=== Source ===

Pandas Sort Values: Complete Guide to Sorting DataFrames in Python
Updated on
Unsorted data is hard to analyze. You scan through thousands of rows trying to find the highest sales, the most recent dates, or the lowest error rates -- and miss patterns that would be obvious if the data were ordered. Before sorting, you often need to filter rows to a relevant subset. Sorting a Python list works for simple cases, but DataFrames have multiple columns, mixed types, and missing values that lists cannot handle.
Pandas sort_values() sorts any DataFrame by one or more columns, with full control over ascending/descending order, null placement, and stability. This guide covers every sorting pattern you'll encounter in real data work.
Basic Sorting with sort_values()
Sort by Single Column
import pandas as pd
df = pd.DataFrame({
'name': ['Alice', 'Bob', 'Charlie', 'Diana', 'Eve'],
'score': [85, 92, 78, 95, 88],
'age': [25, 30, 22, 28, 35]
})
# Sort by score (ascending by default)
sorted_df = df.sort_values('score')
print(sorted_df)
# name score age
# 2 Charlie 78 22
# 0 Alice 85 25
# 4 Eve 88 35
# 1 Bob 92 30
# 3 Diana 95 28Sort Descending
import pandas as pd
df = pd.DataFrame({
'name': ['Alice', 'Bob', 'Charlie', 'Diana', 'Eve'],
'score': [85, 92, 78, 95, 88],
'age': [25, 30, 22, 28, 35]
})
# Highest scores first
sorted_df = df.sort_values('score', ascending=False)
print(sorted_df)
# name score age
# 3 Diana 95 28
# 1 Bob 92 30
# 4 Eve 88 35
# 0 Alice 85 25
# 2 Charlie 78 22Sort In Place
import pandas as pd
df = pd.DataFrame({
'name': ['Alice', 'Bob', 'Charlie'],
'score': [85, 92, 78]
})

=== Data rows ===
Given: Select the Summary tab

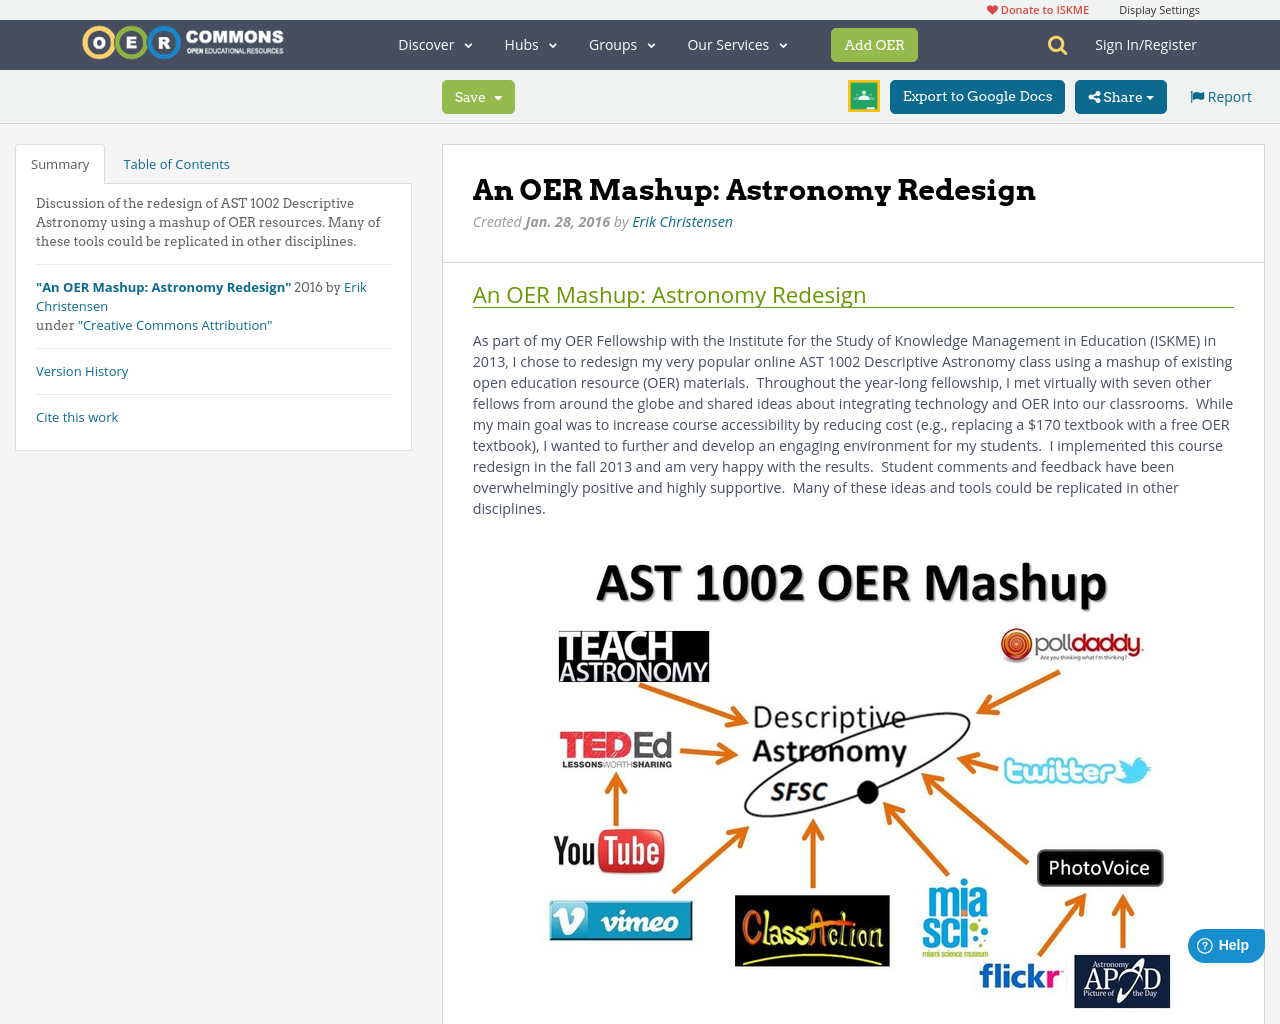Looking at the screenshot, I should pyautogui.click(x=60, y=162).
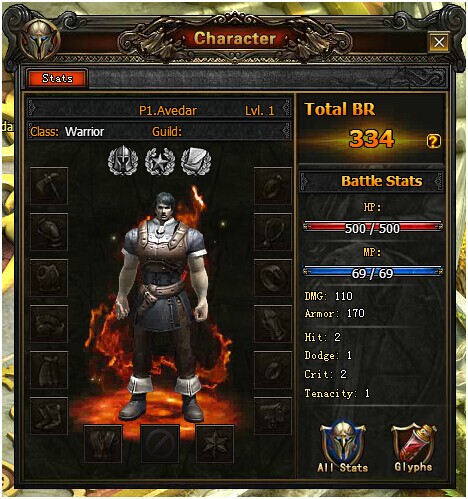Click the Total BR question mark help icon
The image size is (468, 499).
click(x=433, y=141)
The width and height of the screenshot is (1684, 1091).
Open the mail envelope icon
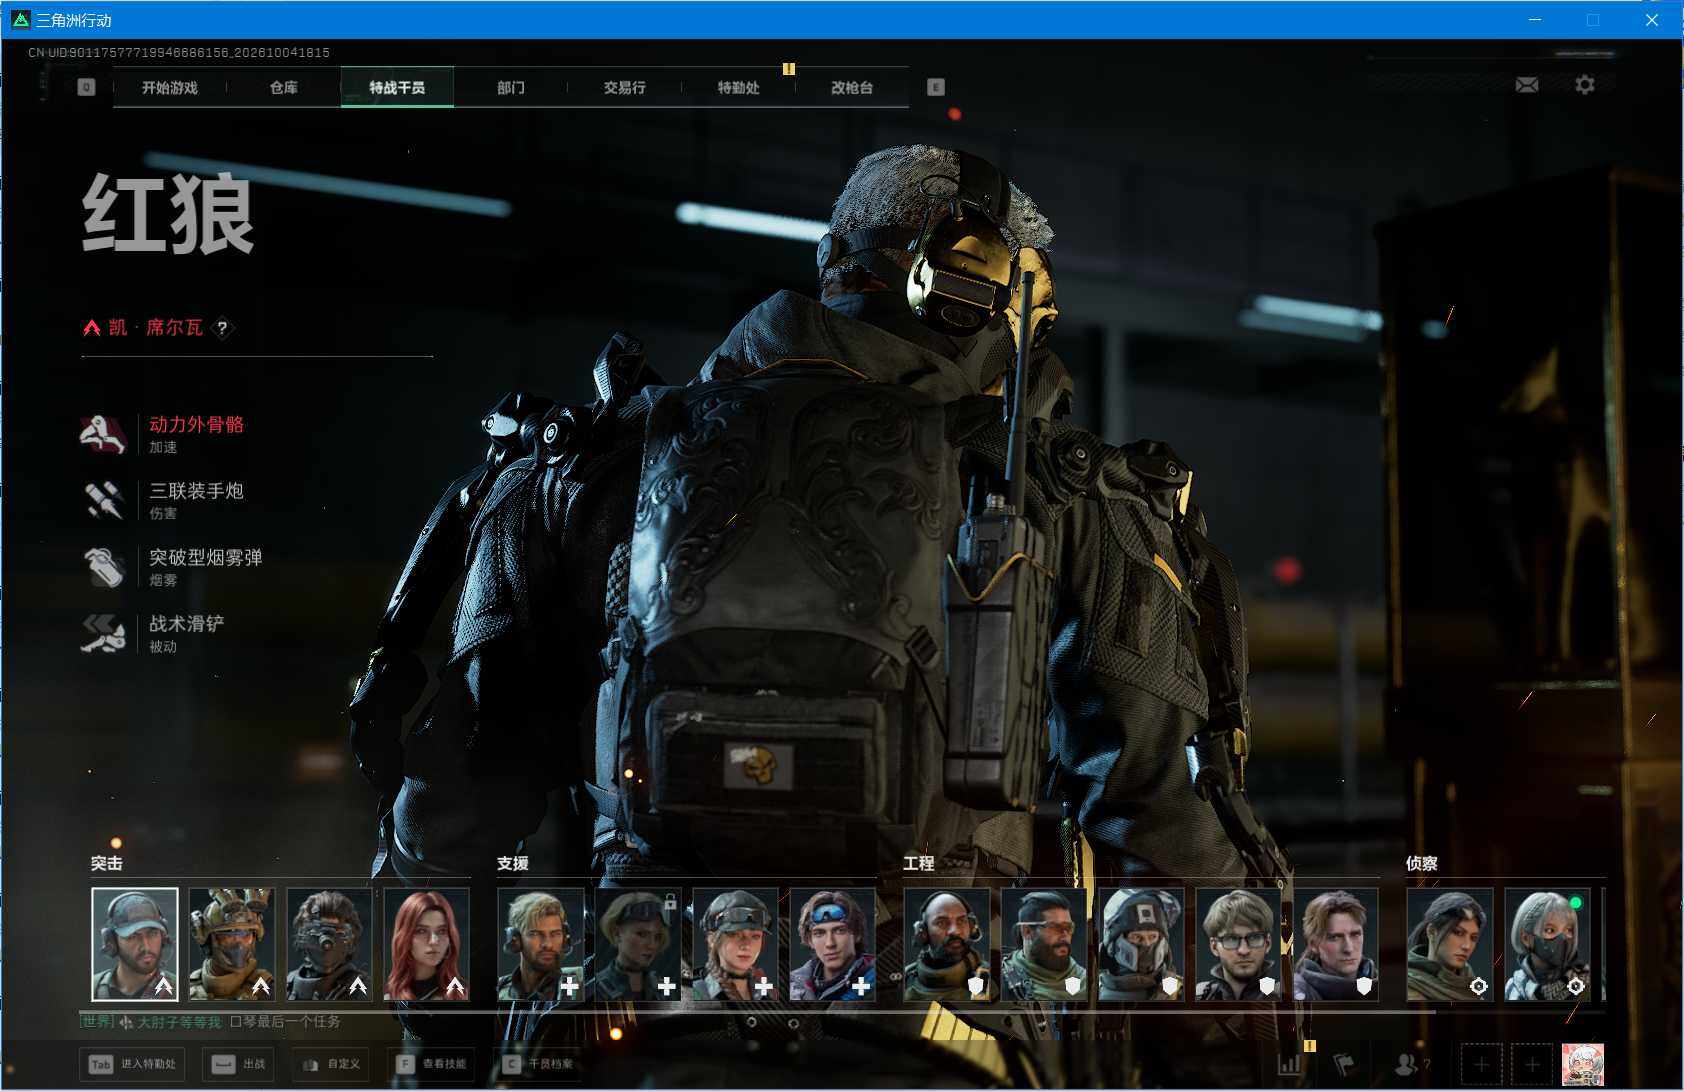(1526, 85)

=== Required work ===
- 1) In the pandas sorting guide, please rewrite the passage from "Pandas Sort Values: Complete" to "Sorting with sort_values()", swapping "ascending/descending order" for "sort direction".
- 2) Continue the pandas sorting guide from its final line.

=== Answers provided ===
- 1)
Pandas Sort Values: Complete Guide to Sorting DataFrames in Python
Updated on
Unsorted data is hard to analyze. You scan through thousands of rows trying to find the highest sales, the most recent dates, or the lowest error rates -- and miss patterns that would be obvious if the data were ordered. Before sorting, you often need to filter rows to a relevant subset. Sorting a Python list works for simple cases, but DataFrames have multiple columns, mixed types, and missing values that lists cannot handle.
Pandas sort_values() sorts any DataFrame by one or more columns, with full control over sort direction, null placement, and stability. This guide covers every sorting pattern you'll encounter in real data work.
Basic Sorting with sort_values()

- 2)
# Modify df directly (no copy created)
df.sort_values('score', inplace=True)
print(df)
# name score
# 2 Charlie 78
# 0 Alice 85
# 1 Bob 92Multi-Column Sorting
Sort by Multiple Columns
import pandas as pd
df = pd.DataFrame({
'department': ['Sales', 'Engineering', 'Sales', 'Engineering', 'Sales'],
'name': ['Alice', 'Bob', 'Charlie', 'Diana', 'Eve'],
'salary': [70000, 85000, 65000, 90000, 70000]
})
# Sort by department first, then by salary within each department
sorted_df = df.sort_values(['department', 'salary'])
print(sorted_df)
# department name salary
# 1 Engineering Bob 85000
# 3 Engineering Diana 90000
# 2 Sales Charlie 65000
# 0 Sales Alice 70000
# 4 Sales Eve 70000Mixed Ascending/Descending
import pandas as pd
df = pd.DataFrame({
'department': ['Sales', 'Engineering', 'Sales', 'Engineering', 'Sales'],
'name': ['Alice', 'Bob', 'Charlie', 'Diana', 'Eve'],
'salary': [70000, 85000, 65000, 90000, 70000]
})
# Department ascending, salary descending
sorted_df = df.sort_values(
['department', 'salary'],
ascending=[True, False]
)
print(sorted_df)
# department name salary
# 3 Engineering Diana 90000
# 1 Engineering Bob 85000
# 0 Sales Alice 70000
# 4 Sales Eve 70000
# 2 Sales Charlie 65000Handling Missing Values (NaN)
By default, NaN values go to the end regardless of sort order. Use na_position to control this:
import pandas as pd
import numpy as np
df = pd.DataFrame({
'name': ['Alice', 'Bob', 'Charlie', 'Diana'],
'score': [85, np.nan, 78, np.nan]
})
# NaN at end (default)
print(df.sort_values('score'))
# name score
# 2 Charlie 78.0
# 0 Alice 85.0
# 1 Bob NaN
# 3 Diana NaN
# NaN at beginning
print(df.sort_values('score', na_position='first'))
# name score
# 1 Bob NaN
# 3 Diana NaN
# 2 Charlie 78.0
# 0 Alice 85.0Sort by Index with sort_index()
import pandas as pd
df = pd.DataFrame({
'name': ['Alice', 'Bob', 'Charlie'],
'score': [85, 92, 78]
}, index=[2, 0, 1])
# Sort by index
print(df.sort_index())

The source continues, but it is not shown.